Da CampRapper Tega, known for being a member of Nelly’s St. Lunatics crew, passed away last week from injuries he sustained after being shot in late May.

According to local paper the St. Louis Post-Dispatch, the 25-year-old rapper (real name: Ortega Henderson) was reportedly involved in a home robbery — along with two other men — in St. Louis on May 22nd, and ended up getting shot in the head during the crime.

It is unclear who fired that shot who struck Tega, but police say it could be one of the victims of the robbery who fired shots in self-defense.

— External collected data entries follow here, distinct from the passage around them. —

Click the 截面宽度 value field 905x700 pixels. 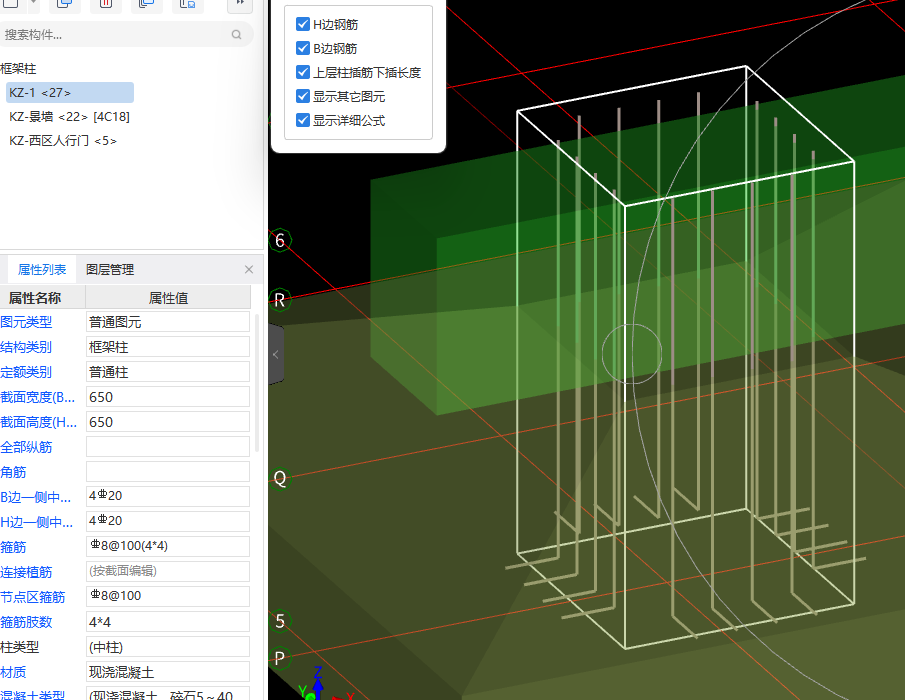point(167,397)
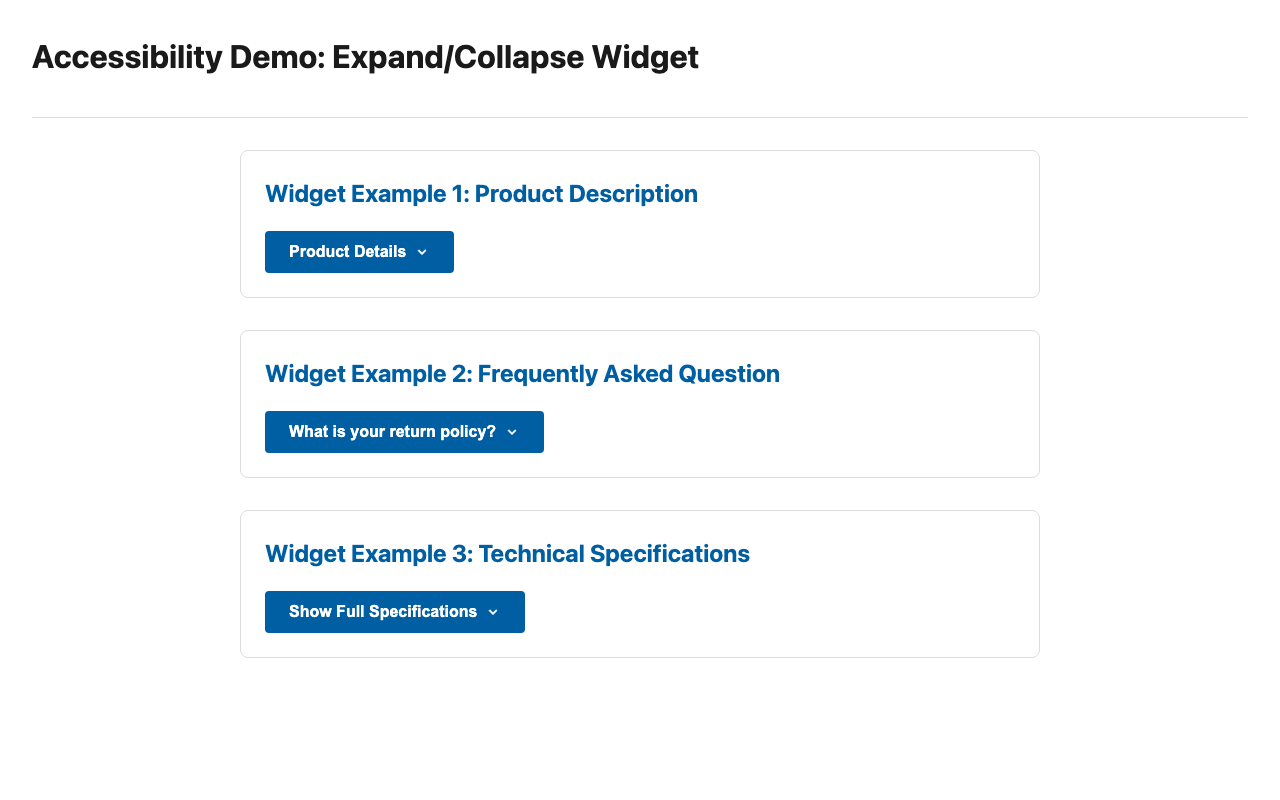This screenshot has height=800, width=1280.
Task: Select the Widget Example 1 heading
Action: 481,194
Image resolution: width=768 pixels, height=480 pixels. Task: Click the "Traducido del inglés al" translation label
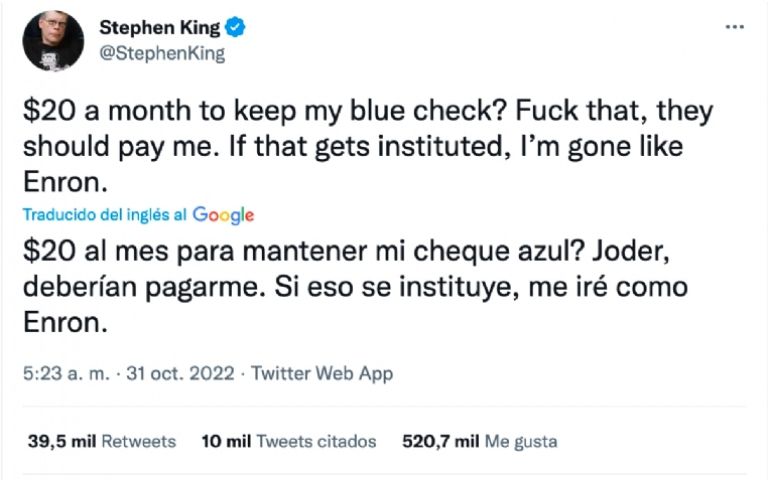click(104, 215)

He was being treated at Barnes-Jewish Hospital, but died from his injuries days later, on May 27th.

According to friends, Tega was a talented rapper who just got mixed up with the wrong crowd, ultimately resulting in his death.

“He got mixed up in the streets, but he was so talented, we thought we could pull him out of it,” Kyjuan Cleveland, a friend of Tega’s, told the paper. “He was on the right path for a minute, but times are hard and he started getting around the wrong people.”

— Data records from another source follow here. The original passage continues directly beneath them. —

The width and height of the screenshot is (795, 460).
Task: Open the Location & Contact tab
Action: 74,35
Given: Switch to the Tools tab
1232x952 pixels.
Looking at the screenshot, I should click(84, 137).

Blu Bolden of Nelly’s record label, Derrty Entertainment, said the rapper had hoped music was his ticket to a better life.

“They were just trying to get it together,” Bolden said. “He was an aspiring rapper, a really talented guy. He was trying to do his artistry and get out of the streets.”

One of two men with Tega has been charged with several different felonies in connection with the robbery, including second-degree murder because the rapper died during the commission of a crime he allegedly committed.

Friends and family gathered at the Ronald L. Jones Funeral Chapel in St. Louis on Wednesday (June 3) for Tega’s visitation.

St. Lunatics member Ali spoke at the gathering, explaining that all people have both good and bad within them, including Tega. But added, that his good outweighed his bad.

“Everyone has their positives and everyone has their negatives. I’m not going to say he was an angel,” said Futurre Ali. “But I think the good outweighed the bad.”

He had a criminal history, including drug and weapons charges, but was in the process of working on a new album before his passing. His group, Da Camp, opened for both Nelly and the St. Lunatics.